There is no direct interaction with radiotherapy, but if anal cancer is suspected, tissue biopsy should be performed first to exclude malignancy.

Effectiveness and Evidence

According to a 2020 study in the British Journal of Surgery, open fistulotomy has an 89% healing rate at 5 years, while biological scaffold filling improves healing rates for complex fistulas to 93%. Clinical follow-up shows that sphincter-preserving procedures reduce incontinence risk to below 2%. Long-term studies confirm that postoperative anal function impairment is lower than with traditional excisional surgery, indicating significant improvements in patients’ quality of life with modern techniques.

Alternatives

Non-surgical options include:

  • Long-term antibiotic therapy (only for early mild symptoms)
  • Local drainage and puncture
  • Traditional Chinese medicine topical applications (temporary symptom relief only)

However, these methods only temporarily control inflammation and cannot eliminate the fistula structure. Pharmacological treatments are less effective for patients with severe fibrosis, making surgery the standard approach.

 

Frequently Asked Questions

What preparations are needed before surgery?

Patients should undergo detailed anal examinations and imaging (such as MRI or ultrasound) to assess the fistula’s course and its relationship with the anal sphincter. Discontinue anticoagulants one week before surgery and follow medical advice for bowel cleansing to reduce infection risk. Fasting is required on the day of surgery, and patients should bring ID and signed consent forms.
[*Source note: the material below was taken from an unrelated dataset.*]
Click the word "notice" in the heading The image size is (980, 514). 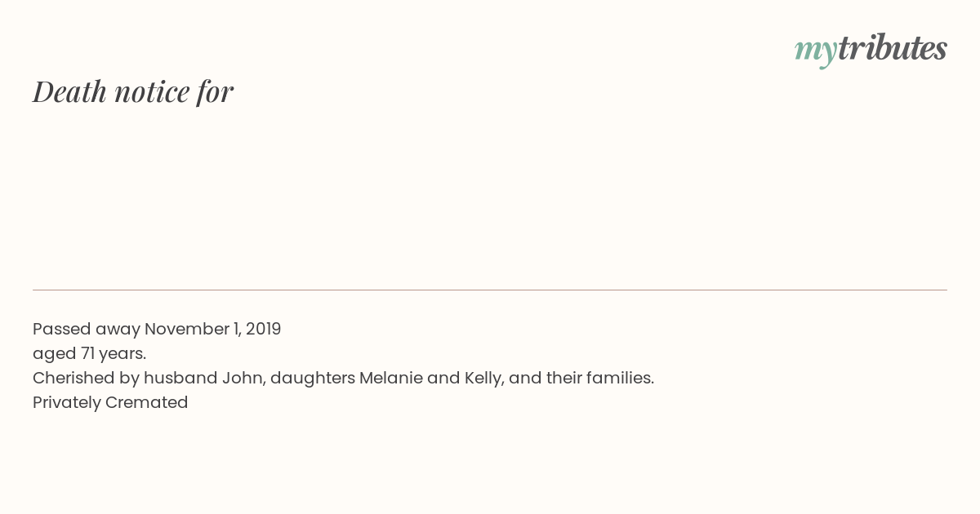click(x=152, y=92)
What methods are used for pain management after surgery?

Postoperative pain is managed with analgesics such as NSAIDs or opioids. Doctors may recommend sitz baths with potassium permanganate to promote healing and advise avoiding prolonged sitting or heavy lifting. Sudden worsening of pain or fever warrants immediate medical attention.

When can normal diet and bowel movements resume after surgery?

Liquid diet can be resumed within 24 hours, gradually transitioning to high-fiber foods to prevent constipation. Bowel movements should be relaxed, avoiding straining. Normal diet typically resumes within 2-4 weeks, but depends on individual healing, following doctor’s instructions.

Will scars affect anal function after surgery?

Modern minimally invasive techniques (such as LIFT or biological glue filling) aim to preserve the anal sphincter, reducing the risk of stricture or incontinence. Severe cases may require partial muscle removal, with risks explained beforehand. Postoperative follow-up and physical therapy can help improve function if needed.

Is recurrence common after surgery?

Traditional fistulotomy has a recurrence rate of about 10-20%, while biological glue or fistula reconstruction techniques can reduce recurrence to below 5%. Risks depend on the underlying cause (e.g., Crohn’s disease) or poor healing. Maintaining bowel regularity, avoiding inflammation, and regular follow-up are essential for prevention.